**Given request:**
Please revise the lines below so that every "GUI agent" becomes "screen agent", leaving everything else unchanged.

===

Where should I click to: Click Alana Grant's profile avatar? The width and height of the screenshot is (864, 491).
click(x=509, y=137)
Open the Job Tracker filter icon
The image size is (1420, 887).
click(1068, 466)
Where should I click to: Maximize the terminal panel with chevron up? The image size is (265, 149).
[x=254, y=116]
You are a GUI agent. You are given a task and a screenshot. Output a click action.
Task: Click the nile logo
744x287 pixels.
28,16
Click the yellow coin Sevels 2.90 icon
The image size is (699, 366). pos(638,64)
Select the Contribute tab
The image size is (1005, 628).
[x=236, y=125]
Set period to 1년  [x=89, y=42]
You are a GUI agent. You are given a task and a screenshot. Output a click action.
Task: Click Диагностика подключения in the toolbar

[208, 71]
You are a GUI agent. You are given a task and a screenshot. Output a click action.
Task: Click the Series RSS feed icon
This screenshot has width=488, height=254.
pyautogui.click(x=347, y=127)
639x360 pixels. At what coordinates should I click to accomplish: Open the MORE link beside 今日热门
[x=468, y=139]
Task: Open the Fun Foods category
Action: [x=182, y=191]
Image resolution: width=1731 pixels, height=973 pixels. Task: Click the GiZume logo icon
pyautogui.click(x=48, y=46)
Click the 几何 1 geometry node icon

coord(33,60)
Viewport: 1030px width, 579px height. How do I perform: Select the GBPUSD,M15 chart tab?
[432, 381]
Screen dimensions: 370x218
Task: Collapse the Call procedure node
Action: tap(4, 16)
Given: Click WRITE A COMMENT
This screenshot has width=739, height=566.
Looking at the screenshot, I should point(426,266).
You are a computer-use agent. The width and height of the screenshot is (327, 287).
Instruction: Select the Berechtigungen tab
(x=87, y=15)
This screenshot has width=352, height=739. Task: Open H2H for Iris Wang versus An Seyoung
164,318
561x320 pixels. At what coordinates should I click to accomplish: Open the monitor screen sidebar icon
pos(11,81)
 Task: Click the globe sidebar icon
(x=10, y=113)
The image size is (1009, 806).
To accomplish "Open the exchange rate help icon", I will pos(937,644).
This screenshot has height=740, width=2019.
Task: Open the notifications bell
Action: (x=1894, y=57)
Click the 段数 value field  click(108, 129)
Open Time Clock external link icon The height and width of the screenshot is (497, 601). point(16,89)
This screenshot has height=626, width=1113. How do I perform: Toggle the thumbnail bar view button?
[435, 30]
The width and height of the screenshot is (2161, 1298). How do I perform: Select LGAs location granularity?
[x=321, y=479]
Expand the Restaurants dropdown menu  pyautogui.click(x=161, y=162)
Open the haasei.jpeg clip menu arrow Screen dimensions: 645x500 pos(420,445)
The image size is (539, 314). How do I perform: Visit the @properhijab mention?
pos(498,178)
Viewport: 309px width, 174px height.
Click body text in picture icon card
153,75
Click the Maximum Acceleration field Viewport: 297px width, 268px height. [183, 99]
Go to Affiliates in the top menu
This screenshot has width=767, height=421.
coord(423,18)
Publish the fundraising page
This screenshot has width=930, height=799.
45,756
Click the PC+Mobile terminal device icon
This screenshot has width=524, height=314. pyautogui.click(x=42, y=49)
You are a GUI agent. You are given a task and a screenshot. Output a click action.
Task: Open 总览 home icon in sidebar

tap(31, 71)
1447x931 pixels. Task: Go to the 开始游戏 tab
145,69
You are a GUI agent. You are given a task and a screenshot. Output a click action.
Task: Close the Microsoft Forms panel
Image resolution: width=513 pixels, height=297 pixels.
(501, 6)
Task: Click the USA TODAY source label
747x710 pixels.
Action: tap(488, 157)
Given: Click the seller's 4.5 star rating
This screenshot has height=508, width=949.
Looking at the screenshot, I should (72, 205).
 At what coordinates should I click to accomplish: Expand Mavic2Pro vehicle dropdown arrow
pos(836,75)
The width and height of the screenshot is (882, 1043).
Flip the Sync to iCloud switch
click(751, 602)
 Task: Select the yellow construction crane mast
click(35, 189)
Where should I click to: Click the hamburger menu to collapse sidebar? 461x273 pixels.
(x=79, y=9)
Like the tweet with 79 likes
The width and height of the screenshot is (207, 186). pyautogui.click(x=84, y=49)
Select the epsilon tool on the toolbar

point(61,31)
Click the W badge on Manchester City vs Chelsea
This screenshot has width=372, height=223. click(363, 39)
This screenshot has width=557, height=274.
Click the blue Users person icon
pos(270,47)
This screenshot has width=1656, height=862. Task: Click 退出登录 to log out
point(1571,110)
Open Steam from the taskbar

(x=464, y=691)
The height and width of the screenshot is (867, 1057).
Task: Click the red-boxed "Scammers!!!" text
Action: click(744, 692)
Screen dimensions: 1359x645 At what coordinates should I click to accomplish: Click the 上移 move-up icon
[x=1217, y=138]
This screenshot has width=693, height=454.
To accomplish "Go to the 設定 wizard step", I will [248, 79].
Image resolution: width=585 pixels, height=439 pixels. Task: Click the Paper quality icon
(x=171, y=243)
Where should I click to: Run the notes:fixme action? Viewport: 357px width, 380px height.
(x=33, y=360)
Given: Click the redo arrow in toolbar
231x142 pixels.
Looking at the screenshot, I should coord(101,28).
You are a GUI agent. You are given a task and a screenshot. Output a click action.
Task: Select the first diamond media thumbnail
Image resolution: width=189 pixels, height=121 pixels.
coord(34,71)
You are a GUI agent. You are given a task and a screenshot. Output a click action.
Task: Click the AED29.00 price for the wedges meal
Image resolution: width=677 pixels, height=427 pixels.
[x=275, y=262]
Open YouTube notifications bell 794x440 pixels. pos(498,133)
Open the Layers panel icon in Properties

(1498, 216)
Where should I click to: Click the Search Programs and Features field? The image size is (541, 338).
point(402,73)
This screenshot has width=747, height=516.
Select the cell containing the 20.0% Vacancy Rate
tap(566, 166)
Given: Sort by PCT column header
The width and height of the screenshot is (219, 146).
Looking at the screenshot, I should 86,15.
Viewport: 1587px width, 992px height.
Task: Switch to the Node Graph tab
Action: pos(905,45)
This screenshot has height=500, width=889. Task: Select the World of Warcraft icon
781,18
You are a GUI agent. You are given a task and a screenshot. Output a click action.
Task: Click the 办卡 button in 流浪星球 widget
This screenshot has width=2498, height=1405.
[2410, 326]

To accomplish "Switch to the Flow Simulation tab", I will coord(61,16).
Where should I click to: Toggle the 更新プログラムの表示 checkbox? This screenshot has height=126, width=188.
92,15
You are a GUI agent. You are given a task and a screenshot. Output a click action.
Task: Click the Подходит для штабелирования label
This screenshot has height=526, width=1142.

===

**Reply to the task:**
Where should I click to: Click Alana Grant's profile avatar? The width and height of the screenshot is (864, 491).
click(x=509, y=137)
Open the Job Tracker filter icon
The image size is (1420, 887).
click(1068, 466)
Where should I click to: Maximize the terminal panel with chevron up? The image size is (265, 149).
[x=254, y=116]
You are a screen agent. You are given a task and a screenshot. Output a click action.
Task: Click the nile logo
744x287 pixels.
28,16
Click the yellow coin Sevels 2.90 icon
The image size is (699, 366). pos(638,64)
Select the Contribute tab
The image size is (1005, 628).
[x=236, y=125]
Set period to 1년  [x=89, y=42]
You are a screen agent. You are given a task and a screenshot. Output a click action.
Task: Click Диагностика подключения in the toolbar

[208, 71]
You are a screen agent. You are given a task and a screenshot. Output a click action.
Task: Click the Series RSS feed icon
This screenshot has width=488, height=254.
pyautogui.click(x=347, y=127)
639x360 pixels. At what coordinates should I click to accomplish: Open the MORE link beside 今日热门
[x=468, y=139]
Task: Open the Fun Foods category
Action: [x=182, y=191]
Image resolution: width=1731 pixels, height=973 pixels. Task: Click the GiZume logo icon
pyautogui.click(x=48, y=46)
Click the 几何 1 geometry node icon

coord(33,60)
Viewport: 1030px width, 579px height. How do I perform: Select the GBPUSD,M15 chart tab?
[432, 381]
Screen dimensions: 370x218
Task: Collapse the Call procedure node
Action: tap(4, 16)
Given: Click WRITE A COMMENT
This screenshot has width=739, height=566.
Looking at the screenshot, I should point(426,266).
You are a computer-use agent. The width and height of the screenshot is (327, 287).
Instruction: Select the Berechtigungen tab
(x=87, y=15)
This screenshot has width=352, height=739. Task: Open H2H for Iris Wang versus An Seyoung
164,318
561x320 pixels. At what coordinates should I click to accomplish: Open the monitor screen sidebar icon
pos(11,81)
 Task: Click the globe sidebar icon
(x=10, y=113)
The image size is (1009, 806).
To accomplish "Open the exchange rate help icon", I will pos(937,644).
This screenshot has height=740, width=2019.
Task: Open the notifications bell
Action: (x=1894, y=57)
Click the 段数 value field  click(108, 129)
Open Time Clock external link icon The height and width of the screenshot is (497, 601). point(16,89)
This screenshot has height=626, width=1113. How do I perform: Toggle the thumbnail bar view button?
[435, 30]
The width and height of the screenshot is (2161, 1298). How do I perform: Select LGAs location granularity?
[x=321, y=479]
Expand the Restaurants dropdown menu  pyautogui.click(x=161, y=162)
Open the haasei.jpeg clip menu arrow Screen dimensions: 645x500 pos(420,445)
The image size is (539, 314). How do I perform: Visit the @properhijab mention?
pos(498,178)
Viewport: 309px width, 174px height.
Click body text in picture icon card
153,75
Click the Maximum Acceleration field Viewport: 297px width, 268px height. [183, 99]
Go to Affiliates in the top menu
This screenshot has width=767, height=421.
coord(423,18)
Publish the fundraising page
This screenshot has width=930, height=799.
45,756
Click the PC+Mobile terminal device icon
This screenshot has width=524, height=314. pyautogui.click(x=42, y=49)
You are a screen agent. You are given a task and a screenshot. Output a click action.
Task: Open 总览 home icon in sidebar

tap(31, 71)
1447x931 pixels. Task: Go to the 开始游戏 tab
145,69
You are a screen agent. You are given a task and a screenshot. Output a click action.
Task: Close the Microsoft Forms panel
Image resolution: width=513 pixels, height=297 pixels.
(501, 6)
Task: Click the USA TODAY source label
747x710 pixels.
Action: tap(488, 157)
Given: Click the seller's 4.5 star rating
This screenshot has height=508, width=949.
Looking at the screenshot, I should (72, 205).
 At what coordinates should I click to accomplish: Expand Mavic2Pro vehicle dropdown arrow
pos(836,75)
The width and height of the screenshot is (882, 1043).
Flip the Sync to iCloud switch
click(751, 602)
 Task: Select the yellow construction crane mast
click(35, 189)
Where should I click to: Click the hamburger menu to collapse sidebar? 461x273 pixels.
(x=79, y=9)
Like the tweet with 79 likes
The width and height of the screenshot is (207, 186). pyautogui.click(x=84, y=49)
Select the epsilon tool on the toolbar

point(61,31)
Click the W badge on Manchester City vs Chelsea
This screenshot has width=372, height=223. click(363, 39)
This screenshot has width=557, height=274.
Click the blue Users person icon
pos(270,47)
This screenshot has width=1656, height=862. Task: Click 退出登录 to log out
point(1571,110)
Open Steam from the taskbar

(x=464, y=691)
The height and width of the screenshot is (867, 1057).
Task: Click the red-boxed "Scammers!!!" text
Action: click(744, 692)
Screen dimensions: 1359x645 At what coordinates should I click to accomplish: Click the 上移 move-up icon
[x=1217, y=138]
This screenshot has width=693, height=454.
To accomplish "Go to the 設定 wizard step", I will [248, 79].
Image resolution: width=585 pixels, height=439 pixels. Task: Click the Paper quality icon
(x=171, y=243)
Where should I click to: Run the notes:fixme action? Viewport: 357px width, 380px height.
(x=33, y=360)
Given: Click the redo arrow in toolbar
231x142 pixels.
Looking at the screenshot, I should coord(101,28).
You are a screen agent. You are given a task and a screenshot. Output a click action.
Task: Select the first diamond media thumbnail
Image resolution: width=189 pixels, height=121 pixels.
coord(34,71)
You are a screen agent. You are given a task and a screenshot. Output a click action.
Task: Click the AED29.00 price for the wedges meal
Image resolution: width=677 pixels, height=427 pixels.
[x=275, y=262]
Open YouTube notifications bell 794x440 pixels. pos(498,133)
Open the Layers panel icon in Properties

(1498, 216)
Where should I click to: Click the Search Programs and Features field? The image size is (541, 338).
point(402,73)
This screenshot has width=747, height=516.
Select the cell containing the 20.0% Vacancy Rate
tap(566, 166)
Given: Sort by PCT column header
The width and height of the screenshot is (219, 146).
Looking at the screenshot, I should 86,15.
Viewport: 1587px width, 992px height.
Task: Switch to the Node Graph tab
Action: pos(905,45)
This screenshot has height=500, width=889. Task: Select the World of Warcraft icon
781,18
You are a screen agent. You are given a task and a screenshot. Output a click action.
Task: Click the 办卡 button in 流浪星球 widget
This screenshot has width=2498, height=1405.
[2410, 326]

To accomplish "Switch to the Flow Simulation tab", I will coord(61,16).
Where should I click to: Toggle the 更新プログラムの表示 checkbox? This screenshot has height=126, width=188.
92,15
You are a screen agent. You are given a task and a screenshot. Output a click action.
Task: Click the Подходит для штабелирования label
This screenshot has height=526, width=1142.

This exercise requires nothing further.